HMIC is one of the finest examples of the police and Home Office family. It has the most highly trained police officers in the United Kingdom, who visit all forces regularly and know what is happening on the ground. Yet the role of the NPIA was expanded to do what HMIC can do a dash sight better. When we consider in Committee Clauses 84 to 90 on the functions of HMIC, I hope that we can make it clear that in addition to inspecting forces and detecting strengths and weaknesses, HMIC will be the key body,

“identifying good practice and sharing experiences from within the service”.

That is a quotation from the NPIA website on one of its main activities. I suggest that considering all the functions that the NPIA performs with regard to improving police efficiency, there is nothing that HMIC cannot do better, and at much lower cost—and from my experience, it would be done by a body that is respected, feared slightly and utterly independent.

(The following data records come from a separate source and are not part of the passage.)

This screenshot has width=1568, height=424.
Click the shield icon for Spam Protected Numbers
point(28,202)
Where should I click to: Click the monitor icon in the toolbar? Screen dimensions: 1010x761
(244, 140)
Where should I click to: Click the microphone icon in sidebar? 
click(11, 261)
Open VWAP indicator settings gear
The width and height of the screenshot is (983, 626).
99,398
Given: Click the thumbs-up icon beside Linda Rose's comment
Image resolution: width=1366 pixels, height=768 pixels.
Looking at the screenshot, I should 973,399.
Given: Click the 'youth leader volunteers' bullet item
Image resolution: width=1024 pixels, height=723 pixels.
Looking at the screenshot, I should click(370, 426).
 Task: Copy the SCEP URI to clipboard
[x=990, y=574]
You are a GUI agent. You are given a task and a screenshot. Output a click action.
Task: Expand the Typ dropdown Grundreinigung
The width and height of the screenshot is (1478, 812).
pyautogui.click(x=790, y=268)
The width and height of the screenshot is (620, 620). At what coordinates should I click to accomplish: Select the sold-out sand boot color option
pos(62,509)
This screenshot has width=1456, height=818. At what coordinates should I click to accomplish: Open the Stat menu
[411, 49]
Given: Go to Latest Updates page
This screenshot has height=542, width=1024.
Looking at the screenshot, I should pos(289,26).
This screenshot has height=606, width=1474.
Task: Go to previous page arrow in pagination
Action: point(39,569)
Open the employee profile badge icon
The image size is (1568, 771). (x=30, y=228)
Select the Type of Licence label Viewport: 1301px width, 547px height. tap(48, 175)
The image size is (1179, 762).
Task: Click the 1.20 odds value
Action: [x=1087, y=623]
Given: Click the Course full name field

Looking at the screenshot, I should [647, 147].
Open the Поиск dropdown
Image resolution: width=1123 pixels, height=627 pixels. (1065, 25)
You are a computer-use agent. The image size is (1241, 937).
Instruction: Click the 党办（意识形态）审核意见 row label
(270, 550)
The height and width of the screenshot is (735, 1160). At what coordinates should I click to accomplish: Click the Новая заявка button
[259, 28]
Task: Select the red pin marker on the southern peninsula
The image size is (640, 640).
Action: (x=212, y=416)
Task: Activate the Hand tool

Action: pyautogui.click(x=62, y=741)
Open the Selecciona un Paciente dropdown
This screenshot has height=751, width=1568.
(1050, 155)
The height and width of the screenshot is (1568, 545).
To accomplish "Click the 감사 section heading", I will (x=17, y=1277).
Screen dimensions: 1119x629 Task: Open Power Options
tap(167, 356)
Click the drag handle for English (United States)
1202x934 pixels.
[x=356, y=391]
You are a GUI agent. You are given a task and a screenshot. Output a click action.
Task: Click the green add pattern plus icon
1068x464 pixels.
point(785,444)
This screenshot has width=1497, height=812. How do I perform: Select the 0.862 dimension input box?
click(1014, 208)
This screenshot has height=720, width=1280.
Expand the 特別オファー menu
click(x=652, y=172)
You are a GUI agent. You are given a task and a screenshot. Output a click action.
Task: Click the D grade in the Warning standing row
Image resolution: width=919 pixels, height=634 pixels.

I have tried noble Lords’ patience for too long already and I shall save my other points for Committee. I simply conclude with this point. If your Lordships think that the opinions I have expressed are right, they should support the Bill. If, on the other hand, noble Lords think that I am utterly wrong, that my judgment is flawed and that I cannot be trusted, it is absolutely vital that your Lordships support the Bill, to prevent politicians like me being in charge of the police in future in the Home Office.